REQUIREMENT: Beginning with the first line, retype exactly the records below up to and including the line with "TECNOLOGIA (719, 73)"; pictures do not belong in the copy.

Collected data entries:
★ ★ ★ ★
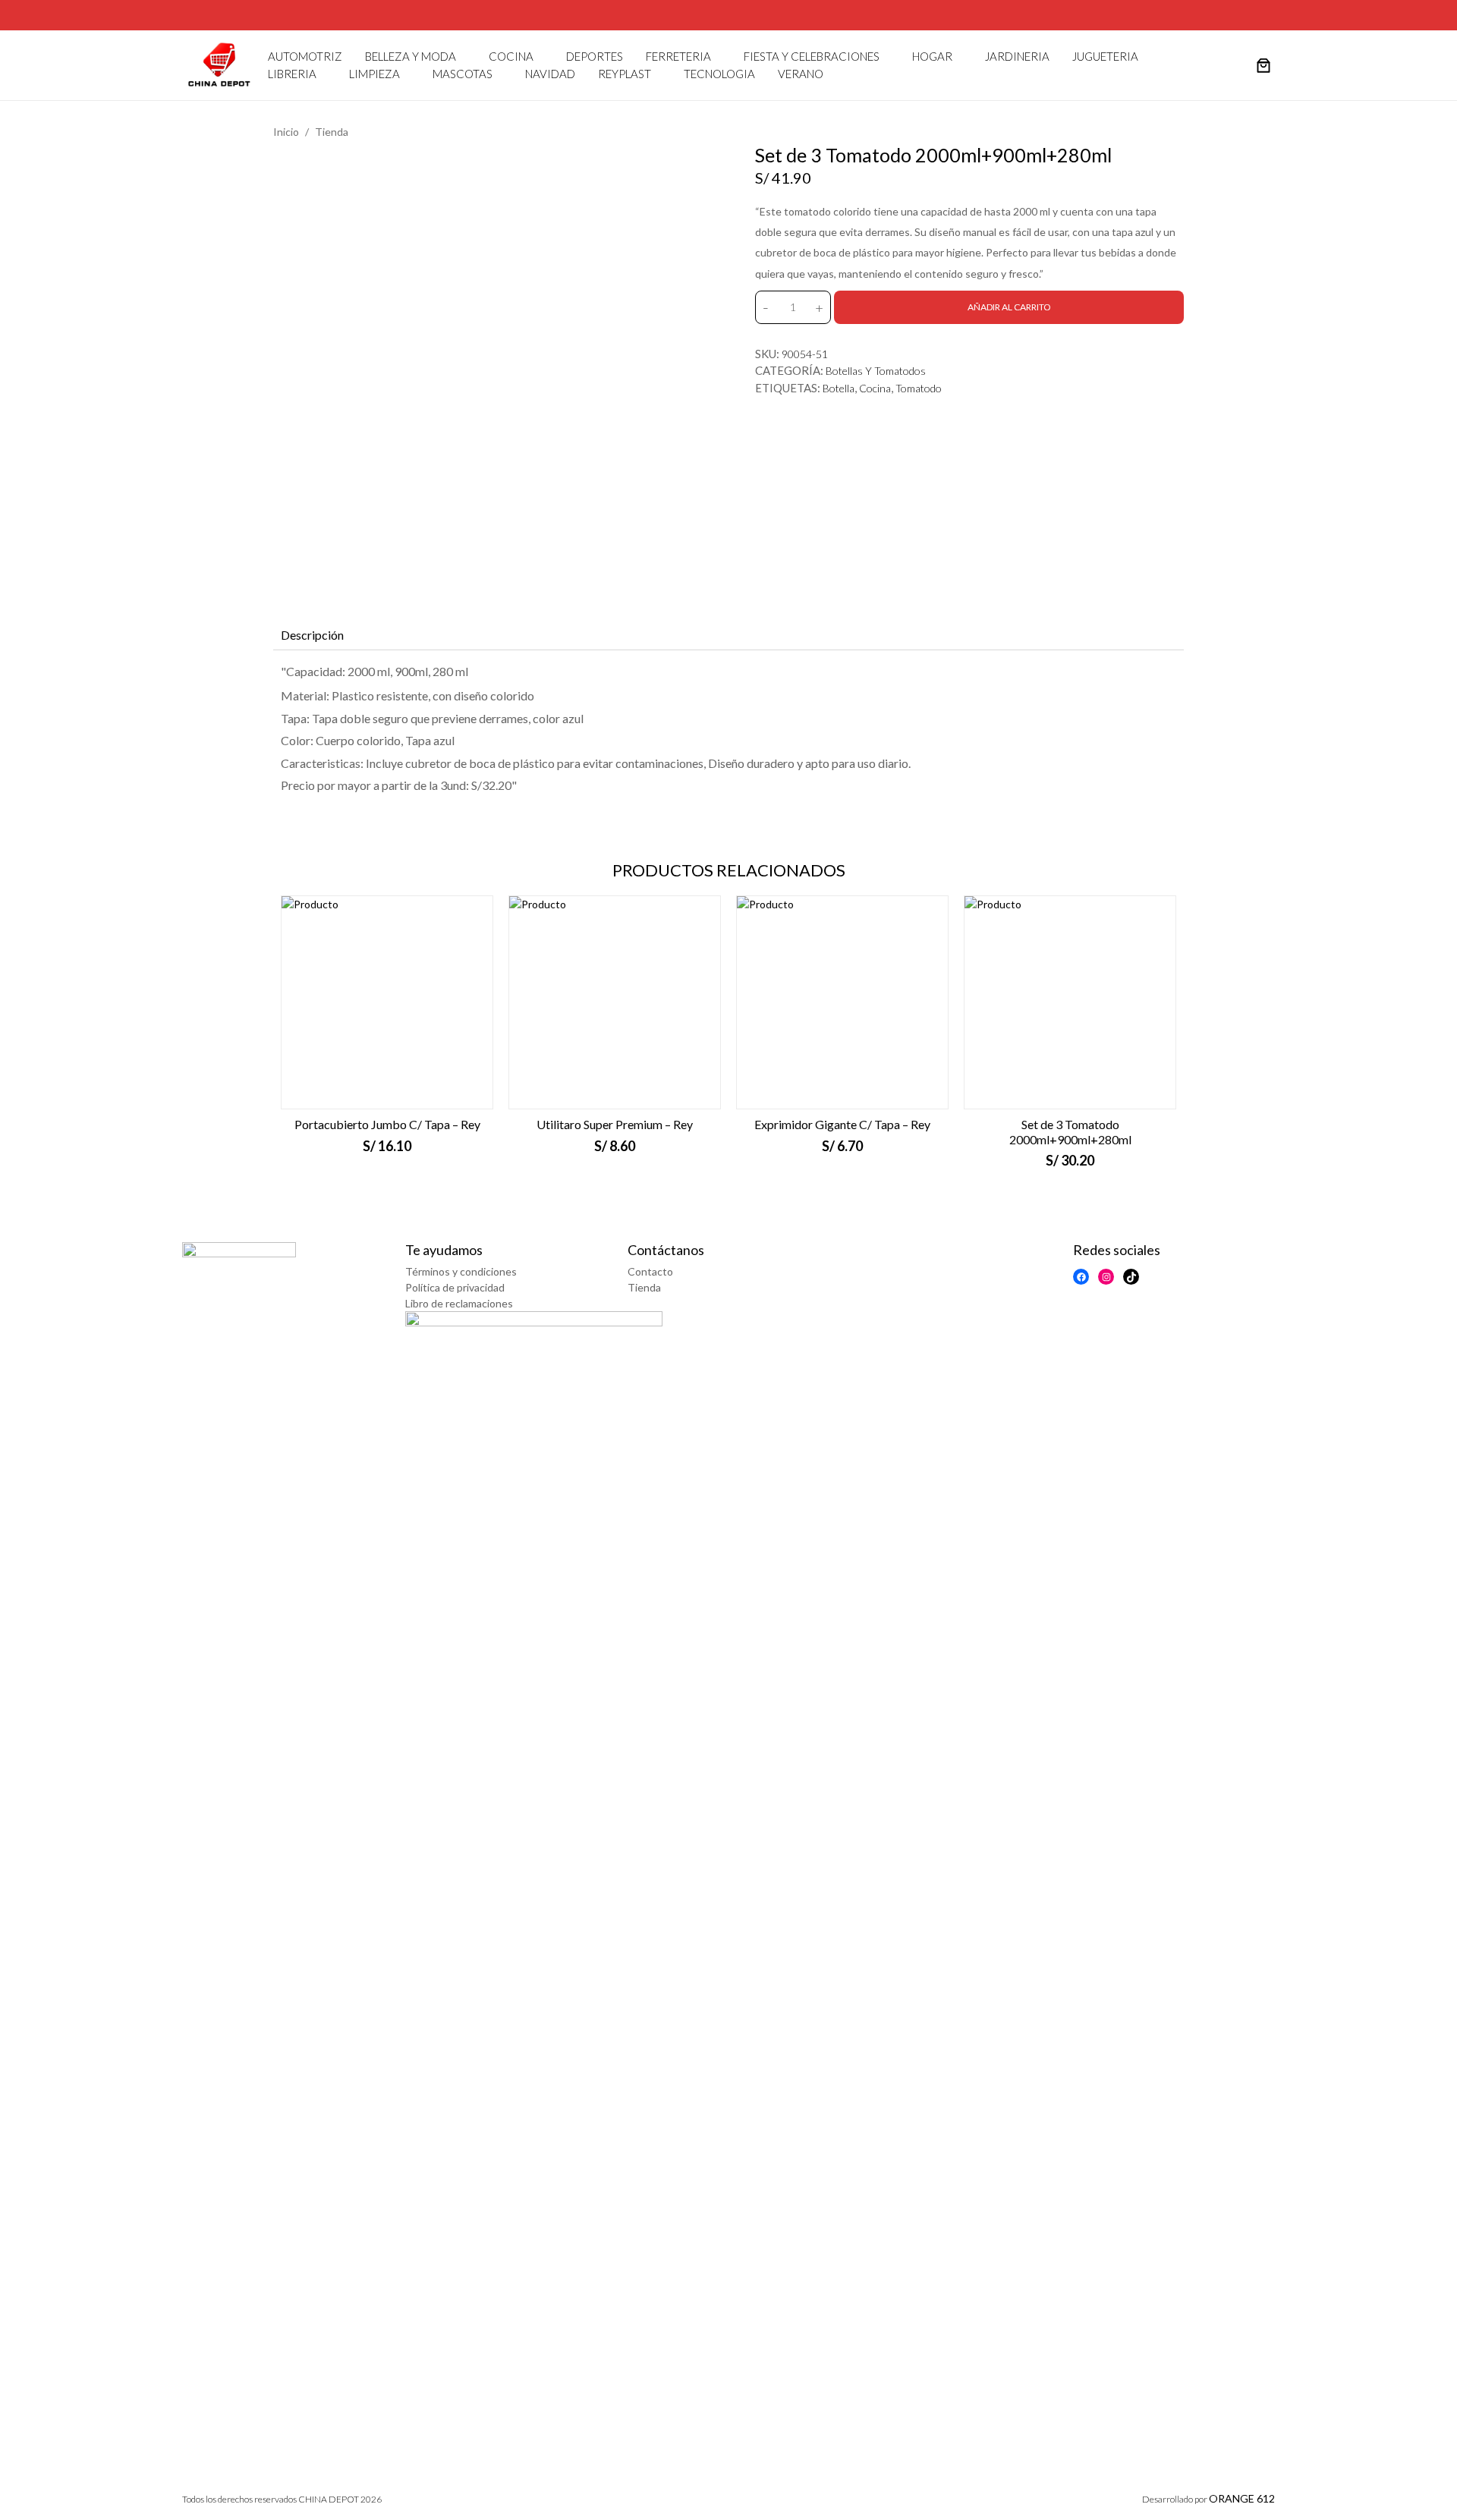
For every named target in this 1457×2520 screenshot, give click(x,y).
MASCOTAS (462, 73)
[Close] (1444, 14)
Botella (838, 388)
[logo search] (1235, 65)
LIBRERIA (292, 73)
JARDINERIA (1017, 56)
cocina (875, 388)
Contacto (650, 1271)
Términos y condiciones (461, 1271)
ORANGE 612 (1242, 2498)
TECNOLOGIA (719, 73)
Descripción (312, 635)
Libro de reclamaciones (459, 1303)
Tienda (331, 131)
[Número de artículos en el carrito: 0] (1263, 66)
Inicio (286, 131)
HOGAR (932, 56)
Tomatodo (918, 388)
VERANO (800, 73)
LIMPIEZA (374, 73)
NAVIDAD (550, 73)
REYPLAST (624, 73)
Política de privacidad (455, 1287)
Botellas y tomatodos (876, 370)
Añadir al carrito (1009, 307)
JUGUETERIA (1105, 56)
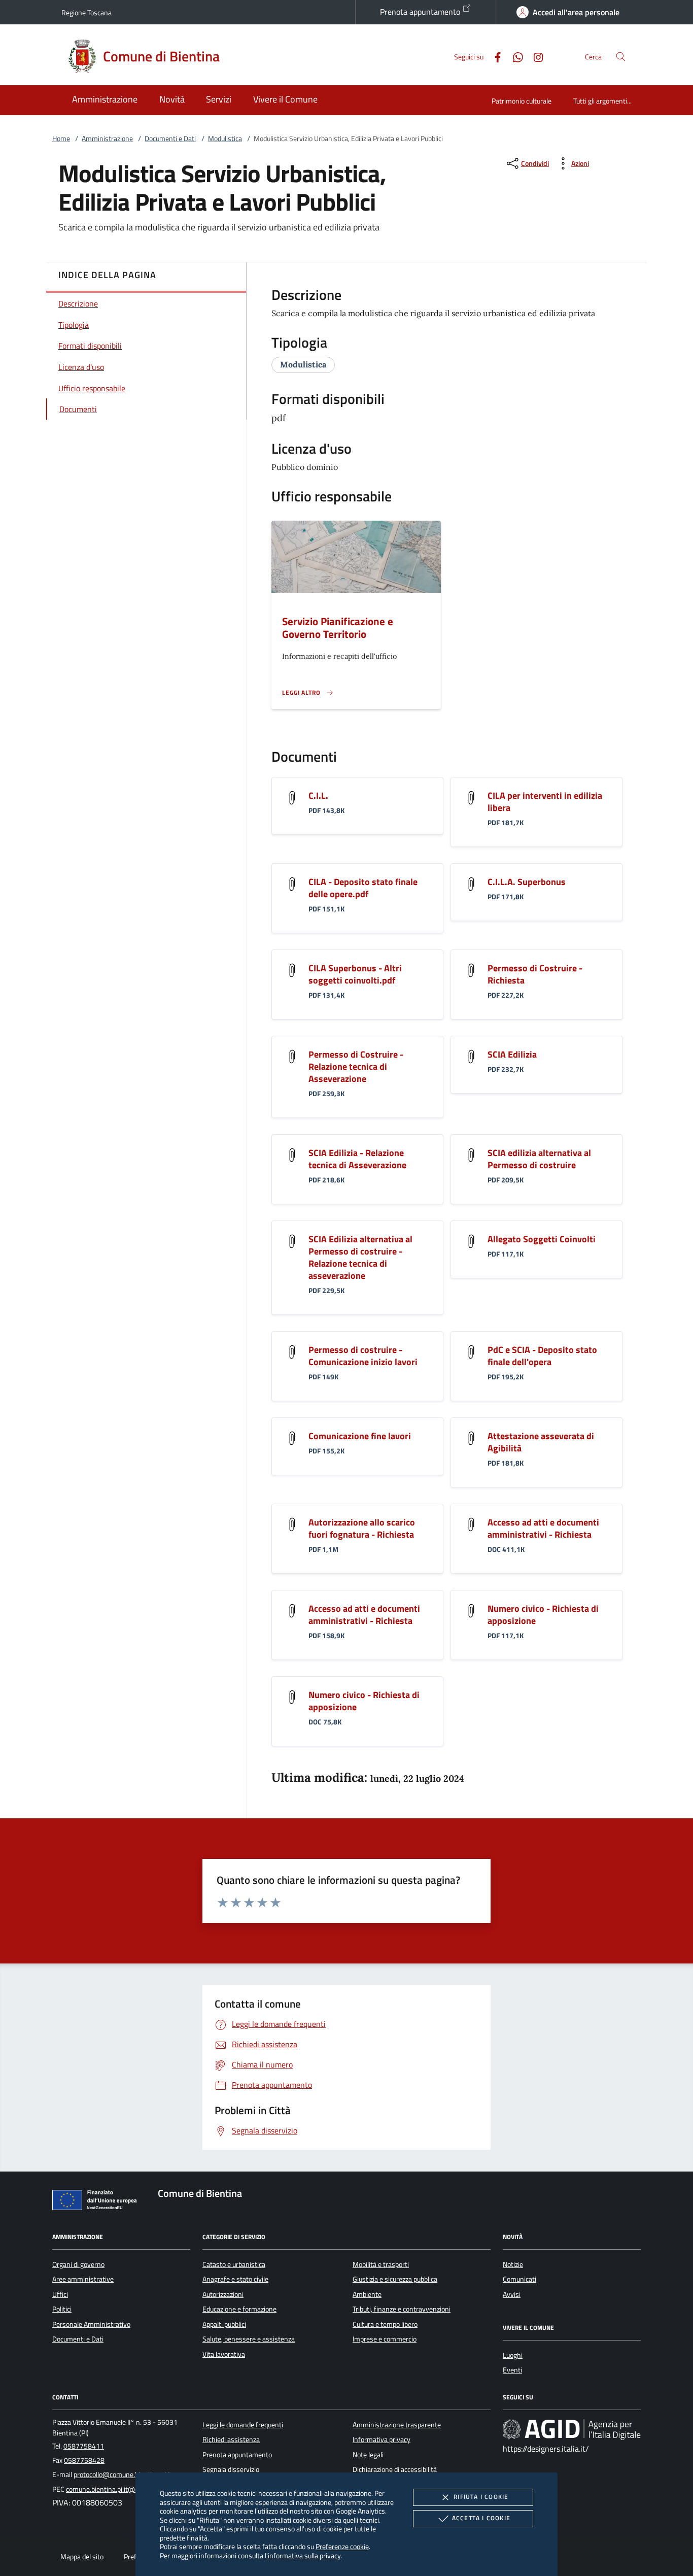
★ ★ ★ ★
RESULT BELOW:
For every named target in this 1457×2520 screenshot, give click(x,y).
MASCOTAS (462, 73)
[Close] (1444, 14)
Botella (838, 388)
[logo search] (1235, 65)
LIBRERIA (292, 73)
JARDINERIA (1017, 56)
cocina (875, 388)
Contacto (650, 1271)
Términos y condiciones (461, 1271)
ORANGE 612 (1242, 2498)
TECNOLOGIA (719, 73)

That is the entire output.